This is a case in which the samples are potent witnesses. Accordingly, a detailed description thereof is pertinent. The article in question (plaintiff’s exhibit 1) is the bottom part of a cigarette lighter, with a music-box mechanism enclosed therein. It is 1%, inches high and 2 inches wide, rounded at the corners. It is composed of metal and is covered with brown leatherette. On one side, there is a winding key for winding up the music-box mechanism. Below the key, is a small metal pin. By pulling the pin, the musical mechanism operates and sounds are released. By compressing the pin, the sounds are stopped. Across the bottom plate are the inscription “Musical Lighter” and an imprint of the musical scale. The top of the article is open and is recessed for approximately 1)4 inches to serve as a receptacle or a holder for the lighter head (plaintiff’s exhibit 2). The lighter head, composed entirely of metal, is made so as to fit into the top of the merchandise in question (exhibit 1, supra). The upper part of the lighter head consists of a wick, flint, abrasive wheel, and spring-operating handle. The lower portion, that fits into the recessed part of the article under consideration, serves as a housing for the cotton that must be saturated with lighter fluid for practical use of the lighter. The bottom of the lighter head is unfinished. The edges are rough. The cotton is exposed or protrudes, so that when it is saturated with the lighter fluid, the lighter head, if separated from the imported portion, is not susceptible of use, either to be carried on or about the person or to be placed on a table or other piece of furniture. The appearance of the two samples (exhibits 1 and 2, supra) supports plaintiff’s testimony that both articles are always combined and sold together as a finished commercial unit, which the witness characterized as “a cigarette-lighter music-box combination.” It is substantially the same as the musical lighter (plaintiff’s exhibit 3). It bears the inscription “Musical Lighter.”
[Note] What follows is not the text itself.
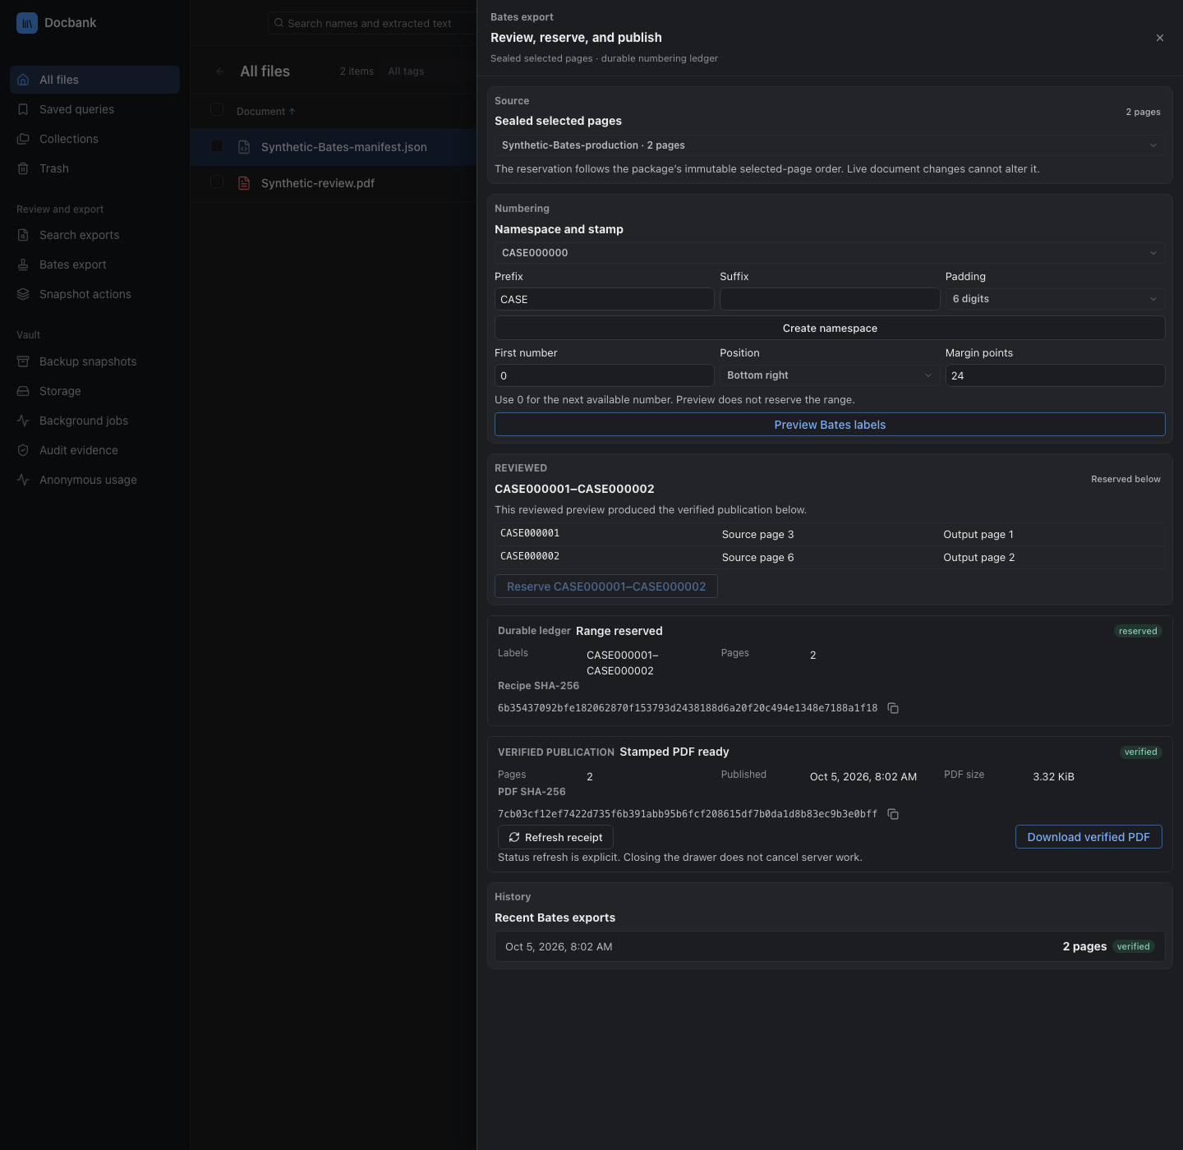This screenshot has height=1150, width=1183.
Task: Copy the Recipe SHA-256 hash
Action: [893, 708]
It is true, as plaintiff’s witness stated, that the use of the music-box mechanism is in no way related to, or connected with, the operation of the lighter mechanism, and that the use of either is not dependent on the other. In other words, a cigarette can be lighted without hearing musical sounds, and the musical tones can be heard, by winding the key and releasing the pin, without employing the lighter mechanism. The individual function of each, however, will not affect our finding that the article under consideration is a part of a cigarette lighter. The controlling condition is that, at the time of importation, the merchandise in question (exhibit 1) was dedicated to its exclusive use with the lighter head (exhibit 2, supra), and, when applied to that use, it becomes an integral, constituent, or component part, without which the cigarette lighter could not properly and practically function as such article. Under such a set of facts, the article in question is properly classifiable as a part of a cigar or cigarette lighter, as assessed by the collector.. United States v. Willoughby Camera Stores, Inc., 21 C. C. P. A. (Customs) 322, T. D. 46851; United States v. Antonio Pompeo, 43 C. C. P. A. (Customs) 9, C. A. D. 602.

Plaintiff claims, as stated in counsel’s brief, that the merchandise in question “is nothing more than an accessory,” and, to support such contention, four cases have been cited. Modernaire Furniture, Inc. v. United States, 39 Cust. Ct. 483, Abstract 61224; Naumes Forwarding Service v. United States, 39 Cust. Ct. 509, Abstract 61377; Seawol Corporation et al. v. United States, 32 Cust. Ct. 392, Abstract 57818; and Inter-Maritime Forwarding Co., Inc. v. United States, 31 Cust. Ct. 301, Abstract 57622. None of those cases supports plaintiff’s position as the following review of each discloses.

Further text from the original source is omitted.